Skip to content

PartitionedOutput Improvements: Introduce PartitionedVector #1703

@yingsu00

Description

@yingsu00

PartitionedVector: Design Document for In-Place Vector Partitioning

Problem Statement

In data processing systems like Velox, there's a frequent need to partition vectors (columns of data) into multiple groups based on partition IDs for operations such as:

  • Hash-based shuffling for distributed joins
  • Group-by aggregation with partitioning
  • Optimized data exchange between operators (LocalExchange)

Currently, partitioning vectors often requires:

  1. Creating multiple copies of the vector in VectorStream
  2. Allocating new memory for each partition
  3. Performing expensive data movement operations
  4. Difficult buffer reuse across operations

This leads to:

  • High memory overhead (O(n×p) where n=rows, p=partitions)
  • Increased garbage collection pressure
  • Suboptimal CPU cache utilization

Proposed Solution

Introduce PartitionedVector - a low-level execution abstraction that provides an in-place, partition-aware layout of a vector based on per-row partition IDs.

#### [Required task 1]
Reproduce the PartitionedVector design issue above in full, word for word.

#### [Data shown]
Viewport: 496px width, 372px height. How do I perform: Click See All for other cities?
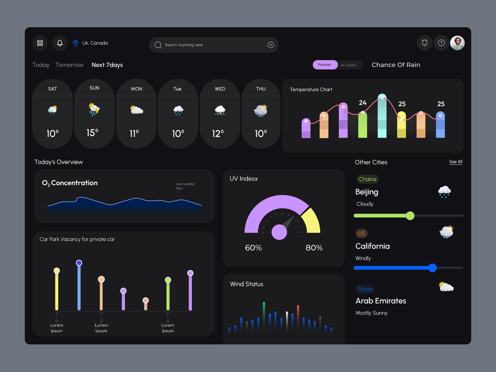pyautogui.click(x=456, y=162)
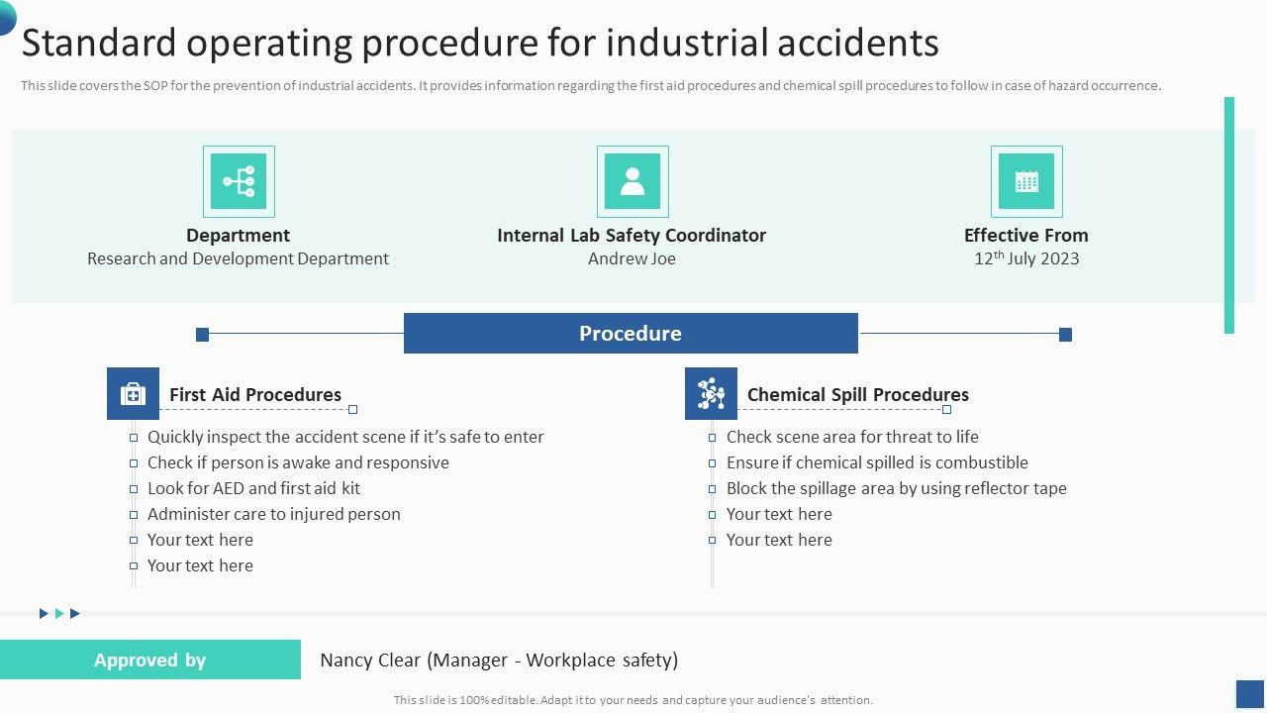Click the Nancy Clear approver name text

click(x=499, y=661)
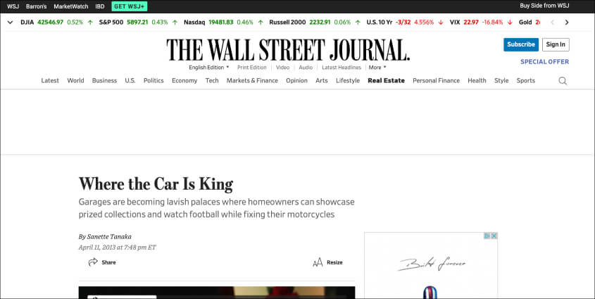Select the Personal Finance nav item
Viewport: 595px width, 299px height.
[436, 80]
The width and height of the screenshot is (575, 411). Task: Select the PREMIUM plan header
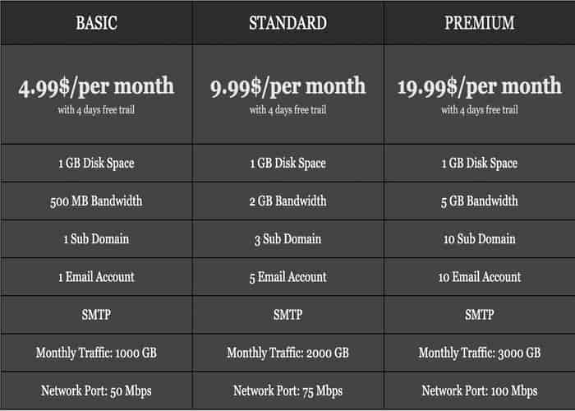[480, 22]
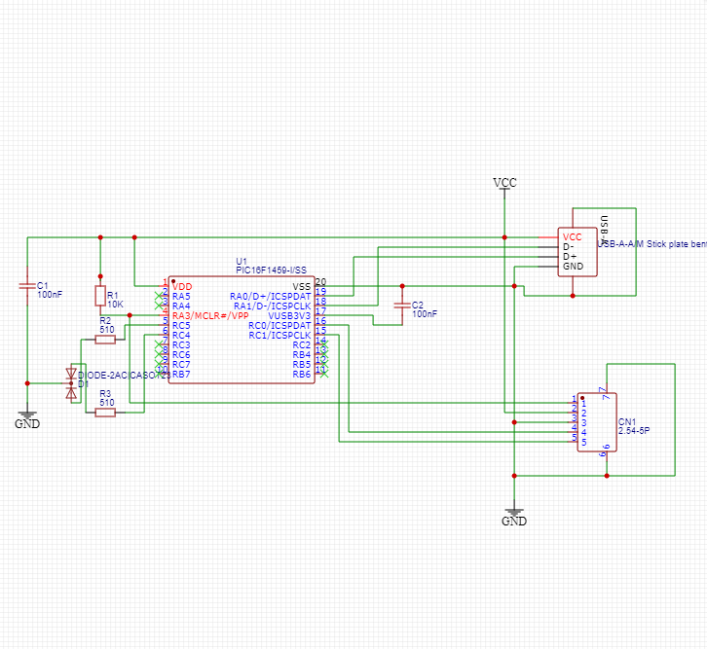Select the C2 100nF capacitor symbol
The width and height of the screenshot is (707, 649).
click(400, 306)
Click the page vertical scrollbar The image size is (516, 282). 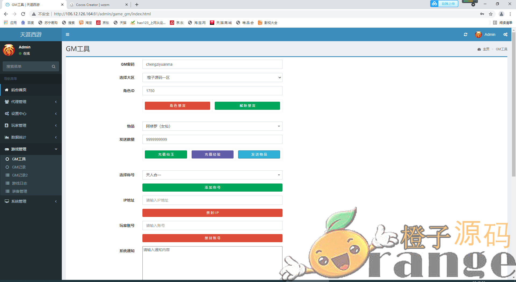tap(514, 108)
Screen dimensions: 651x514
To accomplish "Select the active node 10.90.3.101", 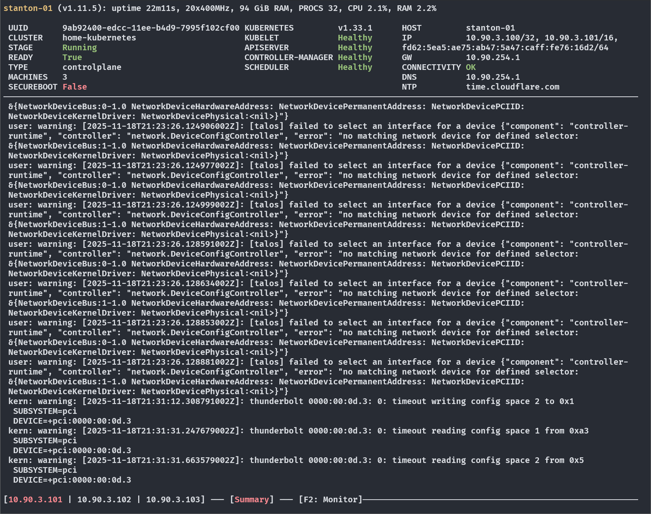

#### [Required task 2]
Return every line of the entries that contains the string "width", unchanged.

#### [Answer 1]
Skip to content

PartitionedOutput Improvements: Introduce PartitionedVector #1703

@yingsu00

Description

@yingsu00

PartitionedVector: Design Document for In-Place Vector Partitioning

Problem Statement

In data processing systems like Velox, there's a frequent need to partition vectors (columns of data) into multiple groups based on partition IDs for operations such as:

  • Hash-based shuffling for distributed joins
  • Group-by aggregation with partitioning
  • Optimized data exchange between operators (LocalExchange)

Currently, partitioning vectors often requires:

  1. Creating multiple copies of the vector in VectorStream
  2. Allocating new memory for each partition
  3. Performing expensive data movement operations
  4. Difficult buffer reuse across operations

This leads to:

  • High memory overhead (O(n×p) where n=rows, p=partitions)
  • Increased garbage collection pressure
  • Suboptimal CPU cache utilization

Proposed Solution

Introduce PartitionedVector - a low-level execution abstraction that provides an in-place, partition-aware layout of a vector based on per-row partition IDs.

#### [Answer 2]
Viewport: 496px width, 372px height. How do I perform: Click See All for other cities?
Viewport: 595px width, 299px height.
The width and height of the screenshot is (575, 411). Task: Select the PREMIUM plan header
The width and height of the screenshot is (707, 649).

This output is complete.